It is Tuesday evening and I am watching 'Yes, Minister'. Do you know what 'Yes, Minister' is? I didn't know what it was but now that I am watching it, I know. At least I think that I know. First of all, it is a rerun (it aired on BBC in 1980 through 1984). And it's hilarious. A new Prime Minister seems to have been put into office and now he has to figure out who his 'ministers' are going to be. So he makes his assistants go about talking with possible candidates for 'minister', and then the assistants tell the future 'minister' he is going to be one. The trouble is, everybody seems to want to be one but nobody truly and honestly knows how.
There is a deal of confusion as all of this talk and chatter goes on. They are all horribly buried in paper work and red tape because the civil servants are actually running the country, and civil servants just love burying everyone in paper. The ministers complain, but somehow red tape has the effect of energizing them. My favorite moment was when there were 6 of these men all trying to solve some unsolvable problem while crammed inside a tiny room on a train. It started with 2 of them, and then one by one other politicos squeezed in to join the argument. Hilarious.

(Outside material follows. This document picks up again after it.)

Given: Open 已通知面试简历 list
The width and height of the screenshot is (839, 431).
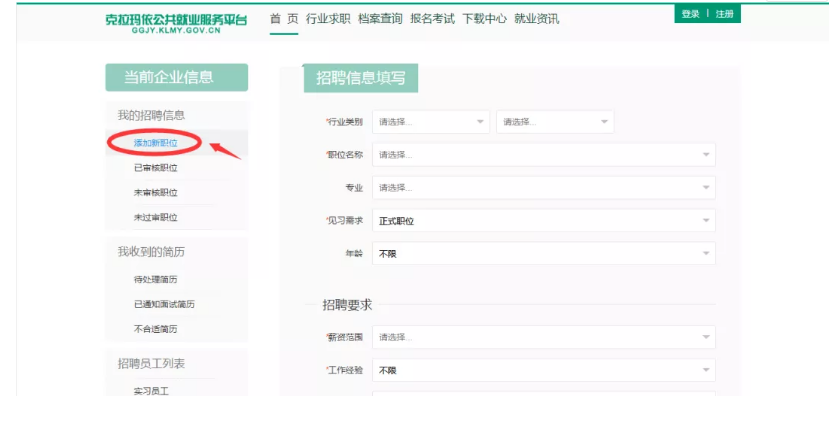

All of this - the paperwork, the red tape, the ceaseless chatter, and the confusion - is strangely like our own politics, only our politicians take themselves much more seriously. Something like 'Yes, Minister' would probably never be allowed on the air back home. People might come to realize just how much of what goes on in our own congress is sheer buffoonery (and of course, we can't have that).
See you along the way!
Excerpt from an episode of 'Yes, Minister':
Hacker: Don't tell me about the press. I know exactly who reads the papers: the Daily Mirror is read by people who think they run the country; The Guardian is read by people who think they ought to run the country; The Times is read by people who actually do run the country; the Daily Mail is read by the wives of the people who run the country; the Financial Times is read by people who own the country; the The Morning Star is read by people who think the country ought to be run by another country; and The Daily Telegraph is read by people who think it is.